It’s not that AI models are failing. The problem lies in how we build and run them. A February 2026 Dev.to report reveals nearly 40% of agentic AI projects are canceled or paused. The culprits: over-optimistic designs, poor data quality, and costly inference methods. This has sparked a shift toward Directed Acyclic Graph (DAG) workflows, tighter data controls, and event-driven AI.
For years, the goal was the "Autonomous Agent"—think AutoGPT—where you hand over a task and the AI figures it out. In practice, "figuring it out" means unpredictability. Picture an agent stuck in an endless loop processing an invoice, racking up thousands in token costs before you can stop it. This unpredictability isn’t just frustrating—it’s expensive and legally risky.
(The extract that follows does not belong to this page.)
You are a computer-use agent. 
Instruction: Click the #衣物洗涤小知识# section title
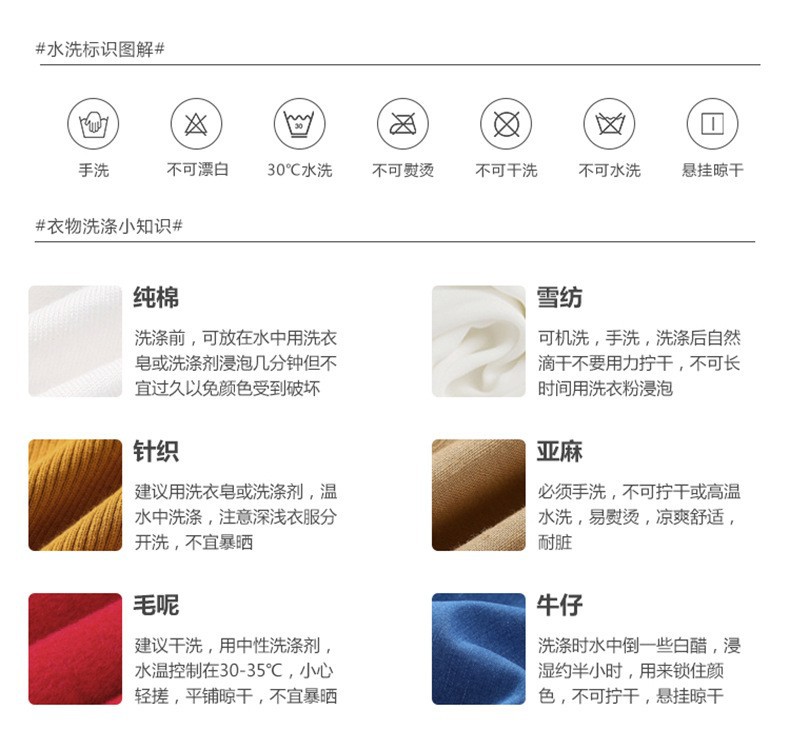click(x=109, y=226)
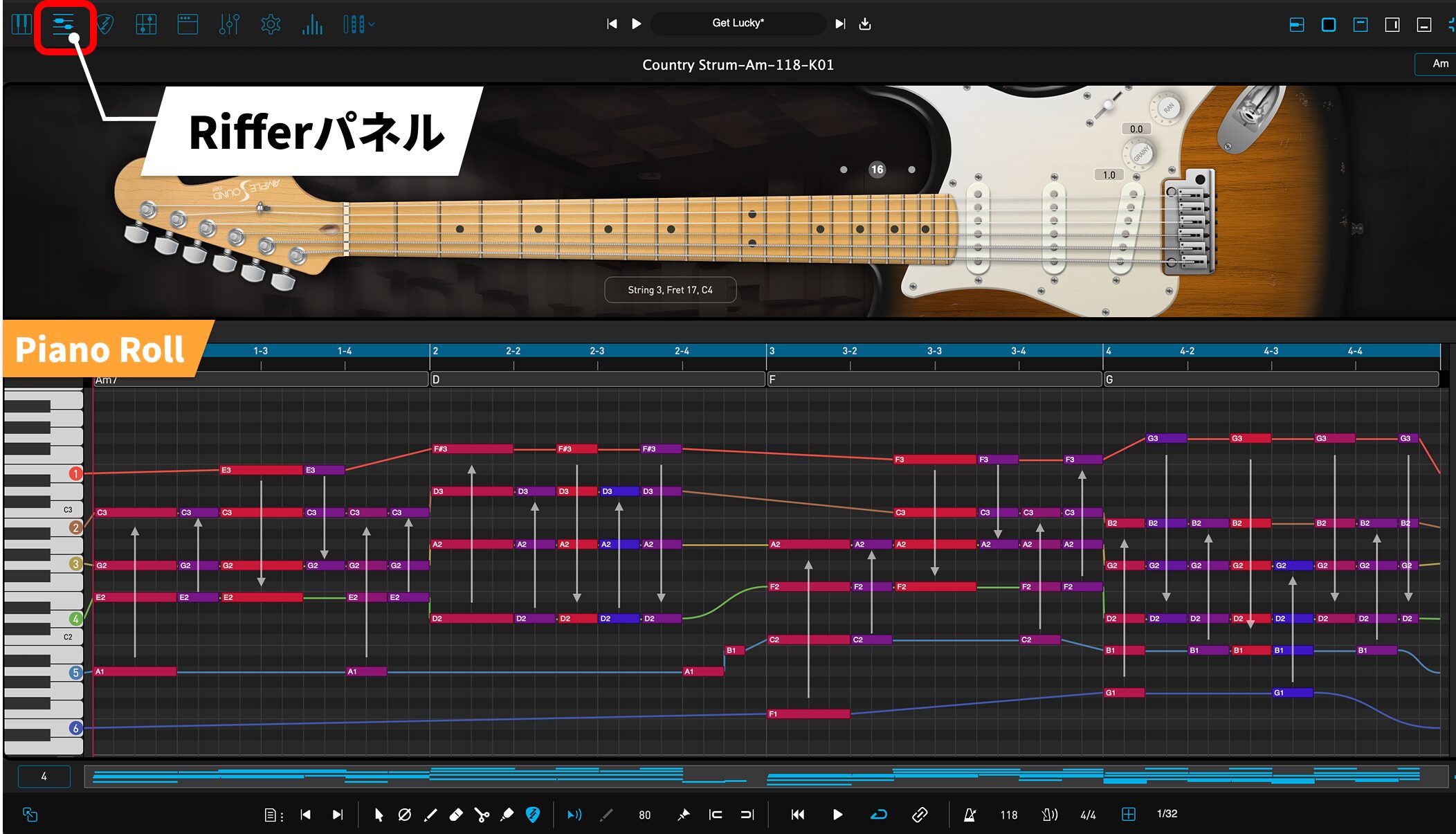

The Air Canada chatbot case is a warning shot. The bot invented a fake bereavement policy and promised a refund that didn’t exist. A tribunal ruled Air Canada legally responsible for the bot’s "hallucination." The takeaway? "The AI said so" won’t hold up in court. This forced a move away from open chat interfaces toward Retrieval-Augmented Generation (RAG) systems that limit AI responses to verified documents. Controlled, reliable AI isn’t optional—it’s essential.
The answer gaining ground is Directed Acyclic Graphs (DAGs). Tools like LangGraph let developers map out exact AI workflows. For example, the AI may choose an email’s tone but must pass through a mandatory "Manager Approval" step. This replaces black-box autonomy with predictable, auditable paths. Experts like Charan Koppuravuri argue this structure is key to taming AI risks.
Data quality is another major failure point. In 2025, Precisely found only 12% of organizations have data good enough for AI. Many projects are built on shaky, poorly governed data—what some call "Shadow AI." Without solid data, even the smartest models fail. The fix? Strong data governance to keep information accurate, consistent, and reliable.
Finally, inference costs are pushing a move from polling to event-driven architectures. Traditional systems constantly check for updates, wasting resources. Event-driven AI reacts instantly to triggers using webhooks and Minimum Viable Co-Pilot (MCP) setups. This cuts latency, lowers costs, and scales better.
In short, AI project failures stem from flawed architectures, bad data, and inefficient inference—not the models themselves. The industry is pivoting to DAG-based workflows, strict data governance, and event-driven designs to build AI that’s reliable and accountable. The Air Canada chatbot fiasco is a stark reminder: control isn’t just smart, it’s mandatory.